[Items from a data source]
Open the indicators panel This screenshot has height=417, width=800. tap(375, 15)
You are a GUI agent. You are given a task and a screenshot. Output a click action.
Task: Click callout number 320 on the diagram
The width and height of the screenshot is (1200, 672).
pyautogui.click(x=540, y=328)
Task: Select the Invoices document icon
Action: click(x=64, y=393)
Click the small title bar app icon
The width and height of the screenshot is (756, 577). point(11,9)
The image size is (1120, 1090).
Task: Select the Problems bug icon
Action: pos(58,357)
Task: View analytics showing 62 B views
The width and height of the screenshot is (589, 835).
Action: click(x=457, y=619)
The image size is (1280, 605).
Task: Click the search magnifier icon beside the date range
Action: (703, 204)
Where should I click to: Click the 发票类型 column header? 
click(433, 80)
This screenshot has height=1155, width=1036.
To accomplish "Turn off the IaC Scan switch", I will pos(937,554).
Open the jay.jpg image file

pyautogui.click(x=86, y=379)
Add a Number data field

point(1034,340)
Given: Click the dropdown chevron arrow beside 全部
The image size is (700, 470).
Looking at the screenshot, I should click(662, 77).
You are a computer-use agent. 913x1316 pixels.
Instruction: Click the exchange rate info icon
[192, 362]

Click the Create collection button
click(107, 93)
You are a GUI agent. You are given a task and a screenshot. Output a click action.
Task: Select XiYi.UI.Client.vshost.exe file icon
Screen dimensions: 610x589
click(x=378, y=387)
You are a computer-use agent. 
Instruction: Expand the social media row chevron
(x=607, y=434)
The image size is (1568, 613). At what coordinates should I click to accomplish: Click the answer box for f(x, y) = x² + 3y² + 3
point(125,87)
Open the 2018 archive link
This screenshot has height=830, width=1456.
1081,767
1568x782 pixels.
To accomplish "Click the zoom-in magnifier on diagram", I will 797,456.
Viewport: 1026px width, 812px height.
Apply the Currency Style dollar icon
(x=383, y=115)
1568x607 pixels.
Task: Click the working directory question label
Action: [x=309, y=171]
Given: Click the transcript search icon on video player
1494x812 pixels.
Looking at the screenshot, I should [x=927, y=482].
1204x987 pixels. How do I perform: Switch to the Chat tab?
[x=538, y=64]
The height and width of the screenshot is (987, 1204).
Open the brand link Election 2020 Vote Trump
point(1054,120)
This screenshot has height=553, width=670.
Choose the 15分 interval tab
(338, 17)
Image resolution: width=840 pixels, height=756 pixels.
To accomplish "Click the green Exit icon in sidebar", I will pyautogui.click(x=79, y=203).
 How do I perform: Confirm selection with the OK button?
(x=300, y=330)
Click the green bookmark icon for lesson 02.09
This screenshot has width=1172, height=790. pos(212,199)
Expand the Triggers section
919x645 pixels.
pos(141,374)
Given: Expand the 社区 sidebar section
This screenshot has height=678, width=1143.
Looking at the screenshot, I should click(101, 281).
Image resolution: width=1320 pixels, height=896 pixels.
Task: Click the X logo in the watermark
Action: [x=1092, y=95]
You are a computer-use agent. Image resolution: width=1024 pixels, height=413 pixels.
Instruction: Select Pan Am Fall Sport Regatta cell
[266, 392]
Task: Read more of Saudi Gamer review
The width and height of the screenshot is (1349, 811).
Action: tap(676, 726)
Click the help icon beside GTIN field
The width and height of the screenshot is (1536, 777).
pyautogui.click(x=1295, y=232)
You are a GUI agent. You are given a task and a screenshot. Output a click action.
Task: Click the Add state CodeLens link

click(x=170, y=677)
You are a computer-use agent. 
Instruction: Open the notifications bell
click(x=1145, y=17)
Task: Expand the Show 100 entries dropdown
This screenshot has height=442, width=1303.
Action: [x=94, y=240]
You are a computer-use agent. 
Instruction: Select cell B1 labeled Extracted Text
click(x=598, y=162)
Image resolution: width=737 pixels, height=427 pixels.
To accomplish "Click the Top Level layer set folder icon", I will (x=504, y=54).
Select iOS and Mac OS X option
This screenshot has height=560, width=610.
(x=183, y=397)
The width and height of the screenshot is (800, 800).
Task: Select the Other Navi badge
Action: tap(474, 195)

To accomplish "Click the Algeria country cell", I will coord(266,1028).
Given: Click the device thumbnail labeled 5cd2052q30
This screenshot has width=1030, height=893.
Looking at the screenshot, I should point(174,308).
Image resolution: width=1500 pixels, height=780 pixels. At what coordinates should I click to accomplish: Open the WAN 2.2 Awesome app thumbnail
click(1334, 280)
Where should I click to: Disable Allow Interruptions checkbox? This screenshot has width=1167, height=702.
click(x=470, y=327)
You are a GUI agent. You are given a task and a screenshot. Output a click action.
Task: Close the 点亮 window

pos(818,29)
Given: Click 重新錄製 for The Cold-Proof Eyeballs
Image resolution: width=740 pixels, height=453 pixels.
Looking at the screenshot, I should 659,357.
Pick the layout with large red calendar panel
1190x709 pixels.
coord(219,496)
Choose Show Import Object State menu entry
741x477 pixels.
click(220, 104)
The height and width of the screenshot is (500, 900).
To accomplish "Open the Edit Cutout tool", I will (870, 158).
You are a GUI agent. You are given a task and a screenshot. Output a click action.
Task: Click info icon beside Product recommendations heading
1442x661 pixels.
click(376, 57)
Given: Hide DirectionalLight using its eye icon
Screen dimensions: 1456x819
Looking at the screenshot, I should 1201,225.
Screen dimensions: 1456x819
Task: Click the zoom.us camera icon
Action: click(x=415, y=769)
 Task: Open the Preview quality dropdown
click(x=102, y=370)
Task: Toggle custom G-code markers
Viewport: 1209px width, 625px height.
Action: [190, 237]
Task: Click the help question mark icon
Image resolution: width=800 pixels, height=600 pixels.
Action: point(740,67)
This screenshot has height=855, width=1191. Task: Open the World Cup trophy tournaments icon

# EXERCISE GOAL:
Can you output the lines of all the items above exactly as they appear?

# SOLUTION TO THIS PROBLEM:
Open the indicators panel This screenshot has height=417, width=800. tap(375, 15)
You are a GUI agent. You are given a task and a screenshot. Output a click action.
Task: Click callout number 320 on the diagram
The width and height of the screenshot is (1200, 672).
pyautogui.click(x=540, y=328)
Task: Select the Invoices document icon
Action: click(x=64, y=393)
Click the small title bar app icon
The width and height of the screenshot is (756, 577). point(11,9)
The image size is (1120, 1090).
Task: Select the Problems bug icon
Action: pos(58,357)
Task: View analytics showing 62 B views
The width and height of the screenshot is (589, 835).
Action: click(x=457, y=619)
The image size is (1280, 605).
Task: Click the search magnifier icon beside the date range
Action: (703, 204)
Where should I click to: Click the 发票类型 column header? 
click(433, 80)
This screenshot has height=1155, width=1036.
To accomplish "Turn off the IaC Scan switch", I will pos(937,554).
Open the jay.jpg image file

pyautogui.click(x=86, y=379)
Add a Number data field

point(1034,340)
Given: Click the dropdown chevron arrow beside 全部
The image size is (700, 470).
Looking at the screenshot, I should click(662, 77).
You are a computer-use agent. 913x1316 pixels.
Instruction: Click the exchange rate info icon
[192, 362]

Click the Create collection button
click(107, 93)
You are a GUI agent. You are given a task and a screenshot. Output a click action.
Task: Select XiYi.UI.Client.vshost.exe file icon
Screen dimensions: 610x589
click(x=378, y=387)
You are a computer-use agent. 
Instruction: Expand the social media row chevron
(x=607, y=434)
The image size is (1568, 613). At what coordinates should I click to accomplish: Click the answer box for f(x, y) = x² + 3y² + 3
point(125,87)
Open the 2018 archive link
This screenshot has height=830, width=1456.
1081,767
1568x782 pixels.
To accomplish "Click the zoom-in magnifier on diagram", I will 797,456.
Viewport: 1026px width, 812px height.
Apply the Currency Style dollar icon
(x=383, y=115)
1568x607 pixels.
Task: Click the working directory question label
Action: [x=309, y=171]
Given: Click the transcript search icon on video player
1494x812 pixels.
Looking at the screenshot, I should [x=927, y=482].
1204x987 pixels. How do I perform: Switch to the Chat tab?
[x=538, y=64]
The height and width of the screenshot is (987, 1204).
Open the brand link Election 2020 Vote Trump
point(1054,120)
This screenshot has height=553, width=670.
Choose the 15分 interval tab
(338, 17)
Image resolution: width=840 pixels, height=756 pixels.
To accomplish "Click the green Exit icon in sidebar", I will pyautogui.click(x=79, y=203).
 How do I perform: Confirm selection with the OK button?
(x=300, y=330)
Click the green bookmark icon for lesson 02.09
This screenshot has width=1172, height=790. pos(212,199)
Expand the Triggers section
919x645 pixels.
pos(141,374)
Given: Expand the 社区 sidebar section
This screenshot has height=678, width=1143.
Looking at the screenshot, I should click(101, 281).
Image resolution: width=1320 pixels, height=896 pixels.
Task: Click the X logo in the watermark
Action: [x=1092, y=95]
You are a computer-use agent. Image resolution: width=1024 pixels, height=413 pixels.
Instruction: Select Pan Am Fall Sport Regatta cell
[266, 392]
Task: Read more of Saudi Gamer review
The width and height of the screenshot is (1349, 811).
Action: tap(676, 726)
Click the help icon beside GTIN field
The width and height of the screenshot is (1536, 777).
pyautogui.click(x=1295, y=232)
You are a GUI agent. You are given a task and a screenshot. Output a click action.
Task: Click the Add state CodeLens link

click(x=170, y=677)
You are a computer-use agent. 
Instruction: Open the notifications bell
click(x=1145, y=17)
Task: Expand the Show 100 entries dropdown
This screenshot has height=442, width=1303.
Action: [x=94, y=240]
You are a computer-use agent. 
Instruction: Select cell B1 labeled Extracted Text
click(x=598, y=162)
Image resolution: width=737 pixels, height=427 pixels.
To accomplish "Click the Top Level layer set folder icon", I will (x=504, y=54).
Select iOS and Mac OS X option
This screenshot has height=560, width=610.
(x=183, y=397)
The width and height of the screenshot is (800, 800).
Task: Select the Other Navi badge
Action: tap(474, 195)

To accomplish "Click the Algeria country cell", I will coord(266,1028).
Given: Click the device thumbnail labeled 5cd2052q30
This screenshot has width=1030, height=893.
Looking at the screenshot, I should point(174,308).
Image resolution: width=1500 pixels, height=780 pixels. At what coordinates should I click to accomplish: Open the WAN 2.2 Awesome app thumbnail
click(1334, 280)
Where should I click to: Disable Allow Interruptions checkbox? This screenshot has width=1167, height=702.
click(x=470, y=327)
You are a GUI agent. You are given a task and a screenshot. Output a click action.
Task: Close the 点亮 window

pos(818,29)
Given: Click 重新錄製 for The Cold-Proof Eyeballs
Image resolution: width=740 pixels, height=453 pixels.
Looking at the screenshot, I should 659,357.
Pick the layout with large red calendar panel
1190x709 pixels.
coord(219,496)
Choose Show Import Object State menu entry
741x477 pixels.
click(220, 104)
The height and width of the screenshot is (500, 900).
To accomplish "Open the Edit Cutout tool", I will (870, 158).
You are a GUI agent. You are given a task and a screenshot. Output a click action.
Task: Click info icon beside Product recommendations heading
1442x661 pixels.
click(376, 57)
Given: Hide DirectionalLight using its eye icon
Screen dimensions: 1456x819
Looking at the screenshot, I should 1201,225.
Screen dimensions: 1456x819
Task: Click the zoom.us camera icon
Action: click(x=415, y=769)
 Task: Open the Preview quality dropdown
click(x=102, y=370)
Task: Toggle custom G-code markers
Viewport: 1209px width, 625px height.
Action: [190, 237]
Task: Click the help question mark icon
Image resolution: width=800 pixels, height=600 pixels.
Action: point(740,67)
This screenshot has height=855, width=1191. Task: Open the World Cup trophy tournaments icon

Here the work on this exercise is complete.